Como em outras ocasiões (90 na Itália) o Brasil martelou a Noruega e teve inúmeras chances para acabar com o jogo e se classificar, mas não conseguindo , por incompetência, foi vítima de uma lei geral da vida, da psicologia e da fisiologia: arriou psicologica e fisicamente e permitiu à Noruega controlar o jogo e esperar o momento para dar as oportunidades ao centroavante, que teve duas e ensacou.
Foi mais ou menos o que se deu há três anos quando o Fluminense passou pela semifinal, contra o Internacional: o técnico do time gáucho fez o certo, colocando Enner Valência para receber bolas e resolver o jogo.
Mas o que se viu foi um teatro de horrores: o botinudo perdeu três ou quatro oportunidades claras de gol e o time do Inter arriou como o do Brasil agora e aí o Fluminense se aproveitou e ganhou o jogo.
O sentido desta expressão é parte de uma das linhas de pensamento de Nietzsche. Eugen Fink escreveu um livro mostrando que são possíveis quatro sistemas filosóficos em Nietzsche. Eu vou tratar disto proximamente.

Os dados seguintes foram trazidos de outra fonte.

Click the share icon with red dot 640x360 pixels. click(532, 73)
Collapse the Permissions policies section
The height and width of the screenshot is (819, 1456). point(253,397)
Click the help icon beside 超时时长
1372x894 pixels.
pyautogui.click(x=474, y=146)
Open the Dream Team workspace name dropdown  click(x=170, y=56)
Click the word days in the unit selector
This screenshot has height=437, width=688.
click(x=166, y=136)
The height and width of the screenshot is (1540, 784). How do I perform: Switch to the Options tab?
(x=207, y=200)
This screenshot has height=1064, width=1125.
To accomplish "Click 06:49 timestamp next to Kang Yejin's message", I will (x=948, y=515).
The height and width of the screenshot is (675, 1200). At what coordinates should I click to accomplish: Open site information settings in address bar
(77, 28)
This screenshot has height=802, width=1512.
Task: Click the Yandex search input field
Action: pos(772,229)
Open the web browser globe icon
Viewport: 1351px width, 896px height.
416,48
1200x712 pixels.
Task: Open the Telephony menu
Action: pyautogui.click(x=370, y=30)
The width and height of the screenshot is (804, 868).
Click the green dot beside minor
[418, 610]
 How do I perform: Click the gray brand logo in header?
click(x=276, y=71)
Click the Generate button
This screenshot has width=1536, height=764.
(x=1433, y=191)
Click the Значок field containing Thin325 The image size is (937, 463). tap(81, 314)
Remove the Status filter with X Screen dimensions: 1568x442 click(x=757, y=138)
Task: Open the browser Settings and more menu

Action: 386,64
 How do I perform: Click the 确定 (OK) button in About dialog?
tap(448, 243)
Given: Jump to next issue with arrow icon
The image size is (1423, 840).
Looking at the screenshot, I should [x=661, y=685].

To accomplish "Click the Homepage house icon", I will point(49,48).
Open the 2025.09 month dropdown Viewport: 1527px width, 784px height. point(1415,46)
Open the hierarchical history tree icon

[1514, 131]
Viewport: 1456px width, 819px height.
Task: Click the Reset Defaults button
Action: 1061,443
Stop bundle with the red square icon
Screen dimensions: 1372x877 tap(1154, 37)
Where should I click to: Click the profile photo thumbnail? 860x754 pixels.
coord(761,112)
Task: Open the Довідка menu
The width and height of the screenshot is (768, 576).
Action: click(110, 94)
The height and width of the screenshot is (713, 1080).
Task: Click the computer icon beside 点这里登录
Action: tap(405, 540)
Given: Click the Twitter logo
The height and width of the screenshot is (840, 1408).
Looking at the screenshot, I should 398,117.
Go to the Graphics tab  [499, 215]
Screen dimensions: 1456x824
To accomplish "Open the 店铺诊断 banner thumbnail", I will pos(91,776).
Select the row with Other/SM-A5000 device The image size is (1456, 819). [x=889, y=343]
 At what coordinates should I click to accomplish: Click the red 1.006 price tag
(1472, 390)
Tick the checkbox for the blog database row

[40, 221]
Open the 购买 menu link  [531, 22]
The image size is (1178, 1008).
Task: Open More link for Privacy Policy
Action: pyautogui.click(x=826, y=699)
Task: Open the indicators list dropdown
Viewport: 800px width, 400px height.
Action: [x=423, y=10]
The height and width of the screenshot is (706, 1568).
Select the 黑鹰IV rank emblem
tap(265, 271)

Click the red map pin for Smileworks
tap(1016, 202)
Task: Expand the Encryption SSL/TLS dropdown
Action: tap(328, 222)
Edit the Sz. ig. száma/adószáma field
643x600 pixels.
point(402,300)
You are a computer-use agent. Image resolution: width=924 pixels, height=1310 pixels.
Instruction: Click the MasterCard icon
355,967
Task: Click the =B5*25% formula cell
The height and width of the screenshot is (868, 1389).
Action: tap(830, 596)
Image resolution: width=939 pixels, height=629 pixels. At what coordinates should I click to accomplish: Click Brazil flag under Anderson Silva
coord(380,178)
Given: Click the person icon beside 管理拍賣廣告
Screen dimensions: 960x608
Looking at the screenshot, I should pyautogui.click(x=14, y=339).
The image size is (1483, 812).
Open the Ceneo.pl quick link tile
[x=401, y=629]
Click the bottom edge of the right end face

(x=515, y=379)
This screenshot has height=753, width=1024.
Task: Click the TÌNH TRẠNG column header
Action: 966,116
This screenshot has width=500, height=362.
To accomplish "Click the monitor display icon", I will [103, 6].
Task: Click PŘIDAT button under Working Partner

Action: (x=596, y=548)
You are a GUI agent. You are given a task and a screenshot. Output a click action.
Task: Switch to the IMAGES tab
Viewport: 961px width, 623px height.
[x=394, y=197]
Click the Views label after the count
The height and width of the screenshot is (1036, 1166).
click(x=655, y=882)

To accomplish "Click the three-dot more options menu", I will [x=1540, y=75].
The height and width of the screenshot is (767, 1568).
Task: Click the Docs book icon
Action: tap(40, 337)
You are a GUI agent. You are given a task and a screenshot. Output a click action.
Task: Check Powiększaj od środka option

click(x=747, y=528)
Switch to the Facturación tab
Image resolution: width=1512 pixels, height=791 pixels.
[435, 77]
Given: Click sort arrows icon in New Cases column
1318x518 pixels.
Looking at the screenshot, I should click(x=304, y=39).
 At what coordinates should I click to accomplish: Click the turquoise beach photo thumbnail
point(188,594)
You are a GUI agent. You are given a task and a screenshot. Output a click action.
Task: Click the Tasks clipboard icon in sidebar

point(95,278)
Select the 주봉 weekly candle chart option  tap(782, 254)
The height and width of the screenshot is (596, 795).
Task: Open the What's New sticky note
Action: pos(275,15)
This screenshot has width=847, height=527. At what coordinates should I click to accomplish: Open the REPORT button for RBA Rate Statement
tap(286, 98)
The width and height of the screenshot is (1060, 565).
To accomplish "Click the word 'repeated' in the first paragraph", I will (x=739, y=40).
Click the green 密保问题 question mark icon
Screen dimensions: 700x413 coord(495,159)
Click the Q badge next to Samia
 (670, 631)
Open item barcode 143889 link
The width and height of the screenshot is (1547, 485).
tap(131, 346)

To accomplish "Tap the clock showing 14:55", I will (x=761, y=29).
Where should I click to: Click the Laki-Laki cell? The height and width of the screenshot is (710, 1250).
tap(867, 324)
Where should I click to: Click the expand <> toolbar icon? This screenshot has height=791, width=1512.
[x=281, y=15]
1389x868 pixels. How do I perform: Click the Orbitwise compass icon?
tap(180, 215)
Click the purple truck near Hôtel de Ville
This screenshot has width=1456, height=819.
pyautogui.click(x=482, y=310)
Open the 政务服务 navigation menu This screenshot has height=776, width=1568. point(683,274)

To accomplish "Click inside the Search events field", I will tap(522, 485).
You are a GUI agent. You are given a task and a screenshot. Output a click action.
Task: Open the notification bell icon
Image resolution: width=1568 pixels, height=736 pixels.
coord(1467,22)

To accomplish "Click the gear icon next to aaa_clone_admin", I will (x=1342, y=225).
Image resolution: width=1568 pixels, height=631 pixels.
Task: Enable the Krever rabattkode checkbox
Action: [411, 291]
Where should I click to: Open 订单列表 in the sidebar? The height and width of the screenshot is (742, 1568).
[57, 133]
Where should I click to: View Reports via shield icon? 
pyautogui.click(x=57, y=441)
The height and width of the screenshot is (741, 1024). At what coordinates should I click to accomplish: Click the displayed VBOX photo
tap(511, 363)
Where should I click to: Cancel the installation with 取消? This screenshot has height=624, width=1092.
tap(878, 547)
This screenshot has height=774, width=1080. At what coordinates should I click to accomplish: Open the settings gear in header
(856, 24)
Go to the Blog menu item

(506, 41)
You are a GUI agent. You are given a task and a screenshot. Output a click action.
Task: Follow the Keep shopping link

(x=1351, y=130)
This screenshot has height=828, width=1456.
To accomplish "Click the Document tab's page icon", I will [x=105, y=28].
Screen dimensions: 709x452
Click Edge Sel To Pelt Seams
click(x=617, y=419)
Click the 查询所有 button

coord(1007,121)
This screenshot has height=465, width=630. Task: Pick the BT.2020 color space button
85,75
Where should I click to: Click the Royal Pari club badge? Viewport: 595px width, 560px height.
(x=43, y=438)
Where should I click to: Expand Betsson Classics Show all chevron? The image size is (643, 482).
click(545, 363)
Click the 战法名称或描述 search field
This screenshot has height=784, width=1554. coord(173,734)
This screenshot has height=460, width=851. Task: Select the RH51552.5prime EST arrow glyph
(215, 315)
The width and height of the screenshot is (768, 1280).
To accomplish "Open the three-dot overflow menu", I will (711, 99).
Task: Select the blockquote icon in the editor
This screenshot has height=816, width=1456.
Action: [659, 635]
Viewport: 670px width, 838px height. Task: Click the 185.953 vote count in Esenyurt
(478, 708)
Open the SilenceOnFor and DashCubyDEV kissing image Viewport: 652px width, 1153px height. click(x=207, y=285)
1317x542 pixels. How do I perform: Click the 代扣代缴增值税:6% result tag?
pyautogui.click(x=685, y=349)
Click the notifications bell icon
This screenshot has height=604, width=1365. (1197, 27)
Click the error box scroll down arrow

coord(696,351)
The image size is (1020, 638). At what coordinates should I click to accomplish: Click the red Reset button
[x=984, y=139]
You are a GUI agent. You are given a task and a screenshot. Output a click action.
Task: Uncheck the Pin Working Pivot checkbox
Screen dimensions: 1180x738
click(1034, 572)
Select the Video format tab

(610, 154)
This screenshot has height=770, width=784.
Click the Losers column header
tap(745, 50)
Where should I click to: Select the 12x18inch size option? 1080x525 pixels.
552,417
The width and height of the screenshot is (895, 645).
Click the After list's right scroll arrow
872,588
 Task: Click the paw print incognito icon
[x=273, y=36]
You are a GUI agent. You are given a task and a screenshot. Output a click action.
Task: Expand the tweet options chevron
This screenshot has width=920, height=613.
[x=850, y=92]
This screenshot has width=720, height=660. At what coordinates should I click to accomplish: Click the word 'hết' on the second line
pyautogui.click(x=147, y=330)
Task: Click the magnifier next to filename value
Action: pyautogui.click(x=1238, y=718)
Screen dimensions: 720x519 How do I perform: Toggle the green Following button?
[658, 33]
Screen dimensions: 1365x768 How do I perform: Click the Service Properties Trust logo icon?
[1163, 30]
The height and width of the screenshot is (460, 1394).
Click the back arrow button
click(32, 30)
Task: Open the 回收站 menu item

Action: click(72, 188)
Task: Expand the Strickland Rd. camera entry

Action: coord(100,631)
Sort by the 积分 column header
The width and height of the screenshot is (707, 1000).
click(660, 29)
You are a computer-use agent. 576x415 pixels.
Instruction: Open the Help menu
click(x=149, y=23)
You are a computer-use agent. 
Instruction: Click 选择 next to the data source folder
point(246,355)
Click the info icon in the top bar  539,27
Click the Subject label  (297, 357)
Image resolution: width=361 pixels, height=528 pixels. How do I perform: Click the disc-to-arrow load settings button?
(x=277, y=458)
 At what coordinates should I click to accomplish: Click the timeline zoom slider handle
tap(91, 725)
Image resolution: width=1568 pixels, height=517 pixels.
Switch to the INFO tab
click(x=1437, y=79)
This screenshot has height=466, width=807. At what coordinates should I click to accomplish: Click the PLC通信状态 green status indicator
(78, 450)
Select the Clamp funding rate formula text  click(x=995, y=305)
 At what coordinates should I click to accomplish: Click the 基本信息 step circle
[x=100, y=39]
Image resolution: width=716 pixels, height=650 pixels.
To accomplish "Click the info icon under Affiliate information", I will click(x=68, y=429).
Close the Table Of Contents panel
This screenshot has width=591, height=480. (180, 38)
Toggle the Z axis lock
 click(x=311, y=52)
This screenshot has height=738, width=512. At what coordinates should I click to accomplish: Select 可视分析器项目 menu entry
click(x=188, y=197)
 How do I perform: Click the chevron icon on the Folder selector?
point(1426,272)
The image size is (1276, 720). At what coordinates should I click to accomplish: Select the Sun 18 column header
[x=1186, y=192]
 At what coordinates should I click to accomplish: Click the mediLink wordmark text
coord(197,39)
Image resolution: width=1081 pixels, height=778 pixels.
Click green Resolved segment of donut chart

Uma destas linhas é exatamente a da busca de uma relação com o mundo e que permite a potência , o incremento desta potência que é preconizada por Nietzsche , como objetivo da vida e do perspectivismo.
Eu poderia dizer que há uma dialética aí nesta relação: o que o atinge, se não o mata , não o enfraquece, antes o reforça, lhe dando mais vida, mais potência.
Em toda a opressão que o ser humano sofre há sempre uma saída imediata, contrária à opressão e à favor do oprimido.
É como Maquiavel diz: transmudar os fatos que lhes são opostos em fatos favoráveis.